Devant les incertitudes sur le sort du RUA, le revenu de base tente un retour

Alors que le projet de création d'un revenu universel d'activité (RUA) ne semble guère avoir avancé depuis l'annonce, par Emmanuel Macron, que l'AAH ne serait pas intégrée au RUA (voir notre article du 11 février 2020), le revenu de base tente – à nouveau – de revenir sur le devant de la scène.

Le début du mois de février avait vu également la clôture du quatrième cycle de la concertation institutionnelle sur le RUA. Le cinquième et dernier cycle de cette concertation devait se dérouler durant deux mois, de fin avril à̀ fin juin, et porter sur la gouvernance et le financement de la réforme. Mais la pandémie a tout stoppé et la démarche semble aujourd'hui au point mort. Malgré ses 40 pages, le bilan d'étape de la Stratégie pauvreté, présenté en octobre 2020, traite ainsi du RUA en six lignes et se contente d'un laconique "Compte-tenu de la crise sanitaire, les travaux ont été́ suspendus".
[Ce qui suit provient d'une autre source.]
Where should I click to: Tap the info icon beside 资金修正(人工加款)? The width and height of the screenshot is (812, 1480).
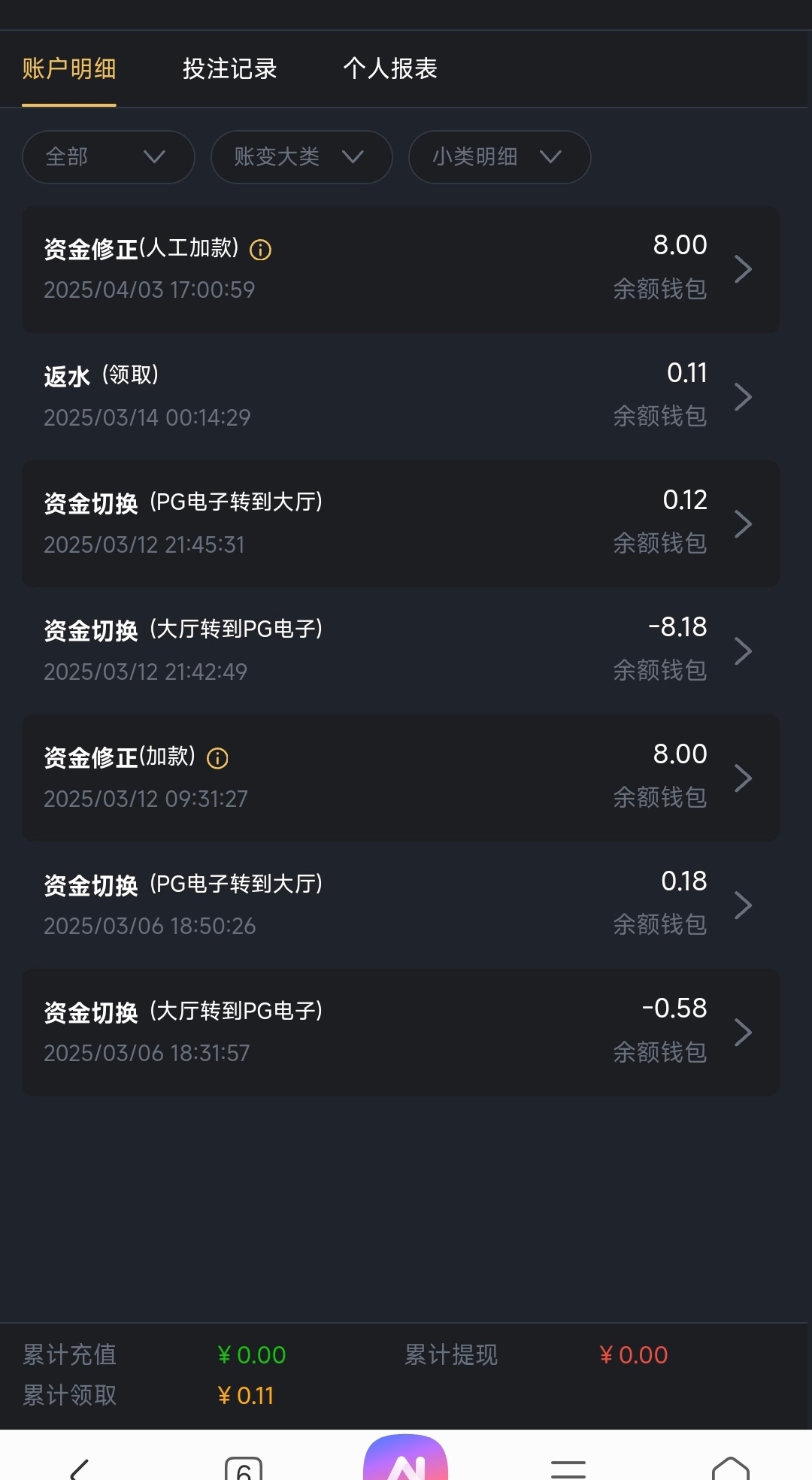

Au tout début du premier confinement, 19 départements à majorité socialiste avaient donc publié une tribune pour appeler à une relance de l'expérimentation du revenu de base (voir notre article du 14 avril 2020). Lancé en 2016 à l'initiative du département de la Gironde et de son président Jean-Luc Gleyze, le projet avait débouché sur une proposition de loi d'expérimentation, rejetée en première lecture à l'Assemblée nationale il y a près de deux ans (voir notre article du 31 janvier 2019). Le mécanisme du revenu de base repose sur la combinaison de trois principes : inconditionnalité et automatisation du versement, ouverture aux jeunes de moins de 25 ans, et dégressivité en fonction des revenus d'activité.

Face aux inquiétudes sur les conséquences économiques et sociales de la crise sanitaire, les promoteurs du projet reviennent à la charge. Vingt-cinq présidents de conseils départementaux (voir la liste ci-dessous, les nouveaux signataires sont en gras) viennent ainsi d'adresser une lettre ouverte aux parlementaires de la majorité pour leur demander d'accepter l'expérimentation du revenu de base. Les signataires se disent "toujours convaincus de la pertinence d'un revenu de base et prêts à l'expérimenter, notamment pour les jeunes de moins de 25 ans". "Cette mesure est à même d'absorber une partie de la vague de pauvreté que nous connaissons, et d'offrir à toutes ces personnes une chance de rebondir, de reconstruire leur projet de vie", poursuivent-ils.

Les signataires ne manquent pas de rappeler qu'une cinquantaine de députés de la majorité (y compris des députés LREM) viennent de faire adopter, le 26 novembre, une résolution "relative au lancement d'un débat public sur la création d'un mécanisme de revenu universel appelé socle citoyen". Cette résolution a été adoptée à une très large majorité, par 106 voix pour et 11 contre. Ce "socle citoyen" combinerait impôt universel dès le premier euro et crédit d'impôt tout aussi universel (positif ou négatif selon le niveau de revenu). Avec le RUA, le revenu de base et le socle citoyen, ce sont désormais trois dispositifs qui sont sur la table...

* Alpes-de-Haute-Provence, Ardèche, Ariège, Aude, Dordogne, Finistère, Haute-Garonne, Gers, Gironde, Hérault, Ille-et-Vilaine,  Landes, Loire-Atlantique, Lot, Lot-et-Garonne, Lozère, Meurthe-et-Moselle, Nièvre, Pas-de-Calais, Pyrénées-Orientales, Tarn, Haute-Vienne, Seine-Saint-Denis, Guadeloupe.